Listing from a pointing dataset:
---

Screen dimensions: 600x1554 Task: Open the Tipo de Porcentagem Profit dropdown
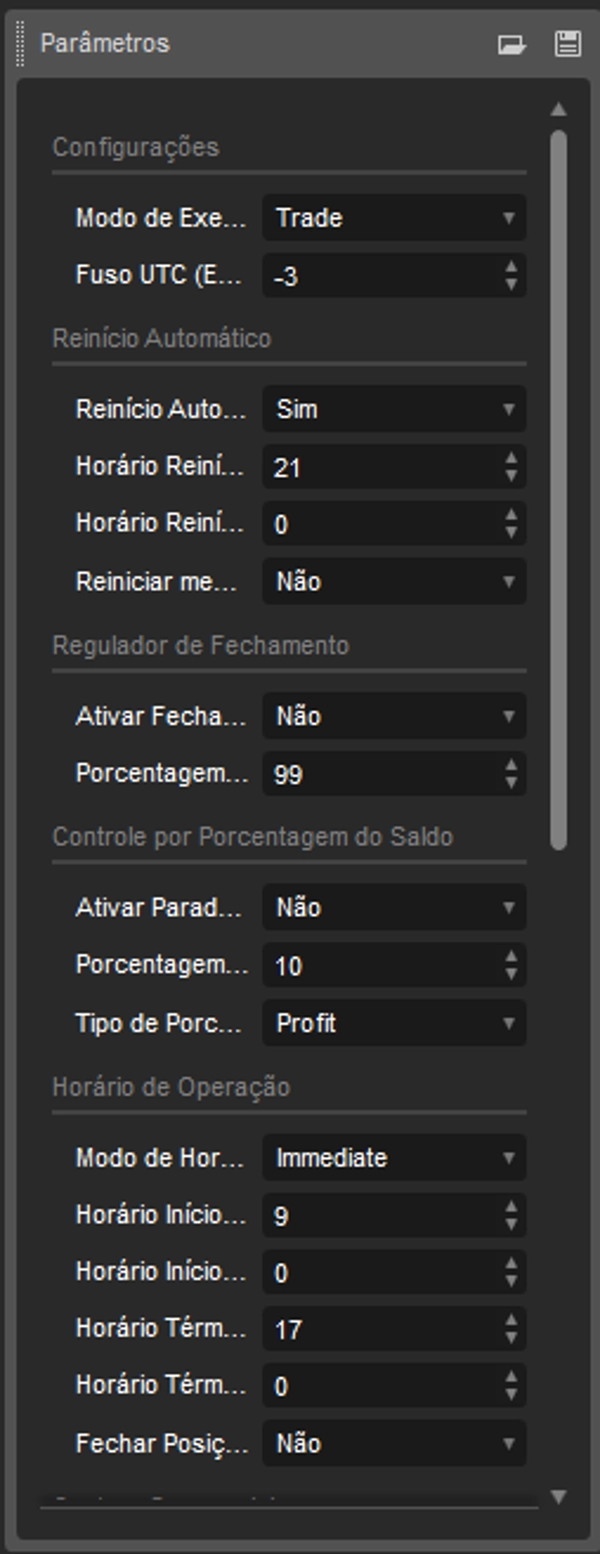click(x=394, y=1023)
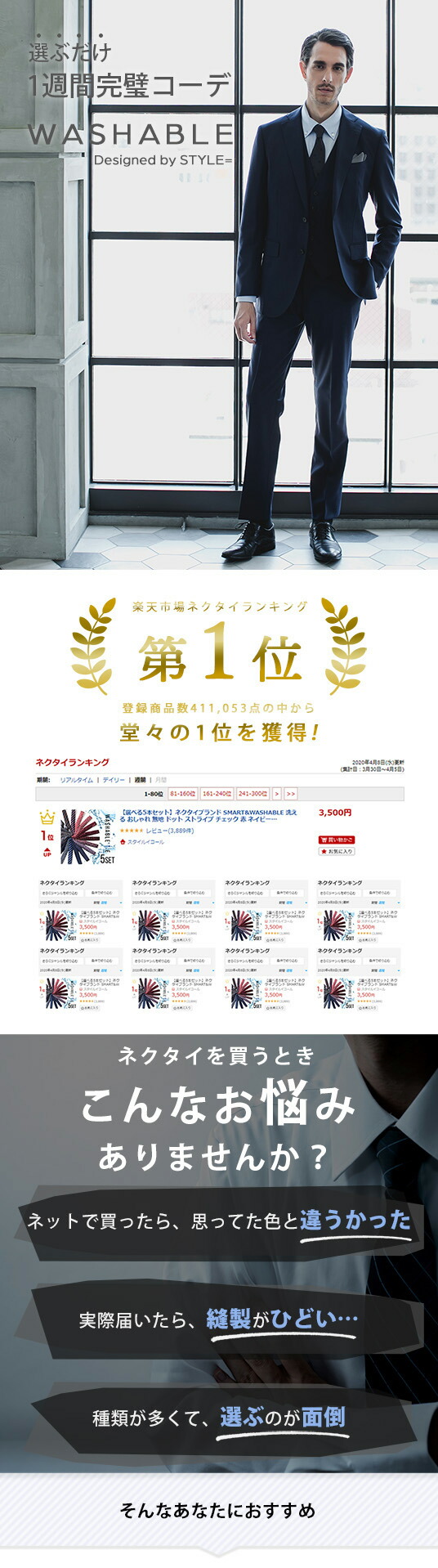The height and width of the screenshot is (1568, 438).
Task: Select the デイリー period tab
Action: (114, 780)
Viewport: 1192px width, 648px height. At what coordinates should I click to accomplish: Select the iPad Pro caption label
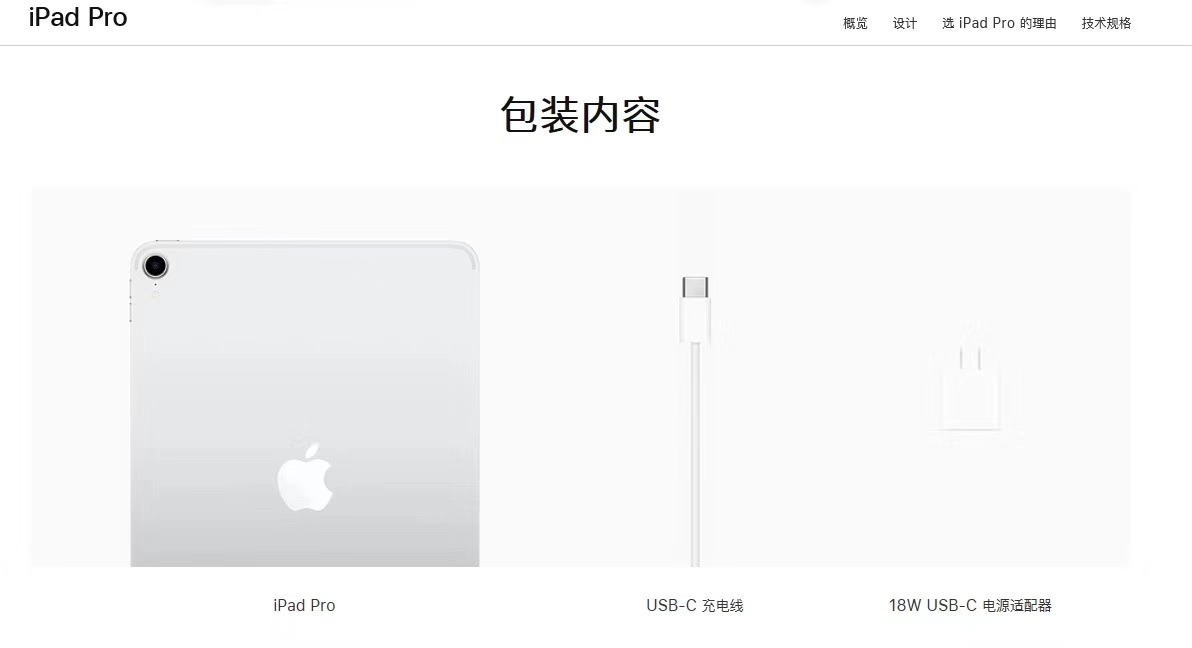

---

* [EXERCISE AIM] Rewrite the listing with every "caption" swapped for "heading" and no other change. Omit the pictures from your answer.

* [SOLUTION FOR THIS TASK]
Screen dimensions: 600x1554 Task: Open the Tipo de Porcentagem Profit dropdown
click(x=394, y=1023)
The height and width of the screenshot is (1568, 438).
Task: Select the デイリー period tab
Action: (114, 780)
Viewport: 1192px width, 648px height. At what coordinates should I click to accomplish: Select the iPad Pro heading label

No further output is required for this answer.